Tubular Progenitor Cells in End-Stage Kidney Disease and Papillary Adenomas
Posted: Monday, September 16, 2019
Samples of end-stage kidney disease and papillary adenoma contained kidney tubular progenitor cells, according to new study published in The American Journal of Pathology by George M. Yousef, MD, PhD, of the Hospital for Sick Children in Toronto, and colleagues. Possible evolution of papillary renal cell carcinoma from early preneoplastic lesions into different neoplastic subtypes was explored.

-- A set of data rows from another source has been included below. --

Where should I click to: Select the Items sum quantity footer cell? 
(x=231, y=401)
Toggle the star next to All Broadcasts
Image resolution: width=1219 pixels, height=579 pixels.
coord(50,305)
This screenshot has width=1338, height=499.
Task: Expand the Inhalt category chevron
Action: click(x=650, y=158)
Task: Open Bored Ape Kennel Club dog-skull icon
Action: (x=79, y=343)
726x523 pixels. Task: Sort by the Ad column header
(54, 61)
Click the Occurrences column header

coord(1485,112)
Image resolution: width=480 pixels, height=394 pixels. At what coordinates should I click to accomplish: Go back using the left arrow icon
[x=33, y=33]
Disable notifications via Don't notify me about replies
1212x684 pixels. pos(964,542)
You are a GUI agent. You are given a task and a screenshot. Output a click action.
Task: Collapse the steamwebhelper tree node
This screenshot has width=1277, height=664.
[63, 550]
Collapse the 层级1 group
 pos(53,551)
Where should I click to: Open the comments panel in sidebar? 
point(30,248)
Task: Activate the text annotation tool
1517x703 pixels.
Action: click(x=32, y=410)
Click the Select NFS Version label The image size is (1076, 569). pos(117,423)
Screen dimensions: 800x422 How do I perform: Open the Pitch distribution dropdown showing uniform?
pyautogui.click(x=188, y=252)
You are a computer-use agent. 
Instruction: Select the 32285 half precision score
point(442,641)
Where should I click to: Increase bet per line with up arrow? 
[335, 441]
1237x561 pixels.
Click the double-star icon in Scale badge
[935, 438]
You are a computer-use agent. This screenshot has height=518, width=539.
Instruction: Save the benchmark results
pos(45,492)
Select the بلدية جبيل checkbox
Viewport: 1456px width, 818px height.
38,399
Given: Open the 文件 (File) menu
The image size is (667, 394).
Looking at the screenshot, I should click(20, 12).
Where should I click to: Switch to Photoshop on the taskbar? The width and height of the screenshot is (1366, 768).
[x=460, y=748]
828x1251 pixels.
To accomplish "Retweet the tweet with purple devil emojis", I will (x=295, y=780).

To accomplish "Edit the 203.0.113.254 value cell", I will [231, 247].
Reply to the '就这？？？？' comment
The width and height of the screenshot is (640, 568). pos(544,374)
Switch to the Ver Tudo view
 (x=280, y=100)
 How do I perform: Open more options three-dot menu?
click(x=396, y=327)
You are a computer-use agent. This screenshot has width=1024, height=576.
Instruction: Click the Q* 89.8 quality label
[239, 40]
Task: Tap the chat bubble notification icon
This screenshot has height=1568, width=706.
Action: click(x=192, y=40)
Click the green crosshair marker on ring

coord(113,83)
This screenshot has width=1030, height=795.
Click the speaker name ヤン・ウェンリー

“Papillary adenoma could represent the link between end-stage kidney disease and papillary renal cell carcinoma,” the investigators commented. “Understanding initiation events that drive papillary renal cell carcinoma oncogenesis could potentially have a significant impact on papillary renal cell carcinoma prevention and management.”
The researchers performed immunohistochemistry on 140 samples from three Canadian medical centers: 108 papillary renal cell carcinomas, 20 papillary adenomas, 7 samples of end-stage kidney disease, and 5 samples of normal kidneys. They used markers that stain renal tubular progenitor cells and epithelial stem cells. They also performed whole-exome sequencing on 12 samples: 9 papillary renal cell carcinomas (3 samples each of 3 different subtypes) and 3 papillary adenomas.
There were significantly more renal tubular progenitor cells in the end-stage kidney disease samples and the papillary adenoma samples than in the normal kidneys. Whole-exome sequencing determined that all 12 samples, both papillary adenomas and papillary renal cell carcinomas, shared a particular pathogenic mutation in the gene KMT2C, a reported tumor suppressor that may be responsible for epigenetic changes.
Genetic analysis also found that each of the three subtypes of papillary renal cell carcinomas had its own distinct set of mutations, suggesting they are indeed distinct subtypes. However, one study limitation is the small number of samples (12) in the whole-exome sequencing analysis, so validation of these findings in additional studies is necessary.
Disclosure: The study authors reported no conflicts of interest.